Cecilia
Capossela, 34 anni, un figlio di pochi mesi, Lorenzo, dal 2004 fa la
volontaria nello studio legale più grande d’Italia.
L’organizzazione «Avvocato di strada», nata a Bologna alla fine
del 2000 e con sedi in tutta Italia, grazie all’impegno del
fondatore e presidente Antonio Mumolo, offre assistenza legale
gratuita a persone senza fissa dimora.
In
che cosa consiste questa attività? «Trascorro due ore in un
dormitorio di Bologna: dalle otto alle dieci di sera, quando i
senzatetto rientrano per la cena dalla giornata alla ricerca di
lavoro o altro, e aspetto che si facciano avanti con le loro
richieste», spiega Cecilia che, nata a Benevento, vive dal 1998 a
Bologna, dove si è laureata in giurisprudenza, si è sposata, e
lavora come avvocato in uno studio privato di diritto civile.
Gli
homeless sono persone che, non avendo una residenza, non sono
riconosciuti dallo Stato e pertanto sono privati dei loro diritti
fondamentali, come la sanità e la tutela legale. «La prima cosa da
capire è se tutto quello che mi viene raccontato è vero o è frutto
di fantasia. Controllo poi tutta la documentazione, quando presente –
c’è chi arriva con lettere della banca di 10 anni prima, missive
al presidente della Repubblica mai inviate, vecchissime carte
d’identità. Faccio loro delle domande per capire di cosa hanno
effettivamente bisogno. Importante è anche scoprire il loro servizio
sociale di riferimento, come Sert (Servizi per le Tossicodipendenze),
in modo tale da avere un referente con cui confrontarsi o a cui
chiedere altra documentazione. A volte capita anche di avere di
fronte dei mitomani o qualcuno che ha semplicemente bisogno di
parlare o che è convinto di avere dei diritti che si rivelano
infondati. La maggior parte però ha bisogno davvero di essere
seguita per ottenere quello che chiede o che gli spetta. A differenza
di come avviene negli sportelli, cui gli utenti si recano
volontariamente, nel dormitorio è come se andassi a casa loro. A
volte capita di incontrare senzatetto che sanno di aver bisogno di
te, ma che sono arroganti: buttano le carte per terra, ti guardano
storto, sono diffidenti soprattutto con le donne o ti rinfacciano di
non fare abbastanza. La sfida, in questo caso, è smussare le
asprezze e conquistare la fiducia».
Il
primo passo nella tutela di queste persone è l’ottenimento della
residenza, senza la quale lo Stato italiano non riconosce alcun tipo
di diritto, tanto meno la tutela legale.

--*--

[QUESITO A]
In quale città e in quale periodo è nata l'organizzazione «Avvocato di strada», secondo il testo su Avvocato di strada?
[QUESITO B]
Continua il testo su Avvocato di strada, riprendendo subito dopo la sua ultima frase.

[DATI REGISTRATI]
--*--

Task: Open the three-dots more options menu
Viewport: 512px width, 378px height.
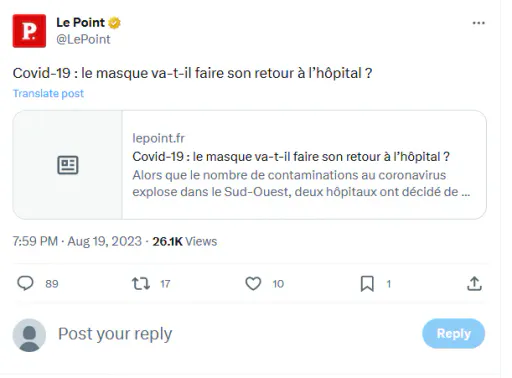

--*--

[RISULTATO A]
È nata a Bologna alla fine del 2000.

[RISULTATO B]
«Avvocato
di strada ha dovuto affrontare una causa pilota contro il Comune di
Bologna, per la tutela del diritto alla residenza che aveva negato a
una persona senza fissa dimora» racconta Cecilia. «L’azione
giudiziaria si è conclusa con il riconoscimento di tale diritto e
con la condanna del Comune di Bologna al pagamento delle spese
legali. A seguito della pronuncia del giudice, le persone senza fissa
dimora, in tutto il territorio nazionale, oggi possono richiedere e
ottenere la residenza anagrafica presso i dormitori, i centri di
accoglienza, le associazioni, una panchina, basta che indichino
l’ubicazione (piazza o via) e la fascia oraria in cui è possibile
trovarli. Il risultato è ancora più importante se si pensa che
l’iscrizione nei registri anagrafici è il presupposto
imprescindibile per beneficiare dell’assistenza sanitaria
nazionale, per esercitare il diritto di voto, per iscriversi alle
liste di collocamento, per aprire la partita IVA e, in generale, per
godere di diritti. Questa è stata una battaglia vinta dalla nostra
associazione».
Le
problematiche affrontate in diritto civile sono molteplici: ci sono
padri separati che non riescono a mantenere la famiglia, perché
magari hanno perso il lavoro, e sono costretti a vivere in strada, e
che hanno però diritto a chiedere alcune modifiche delle condizioni
della separazione; genitori non accuditi dai figli che hanno invece
diritto al mantenimento; questioni di eredità; risarcimenti da
infortuni sul lavoro; trattamenti economici inadeguati; assegnazione
della casa comunale».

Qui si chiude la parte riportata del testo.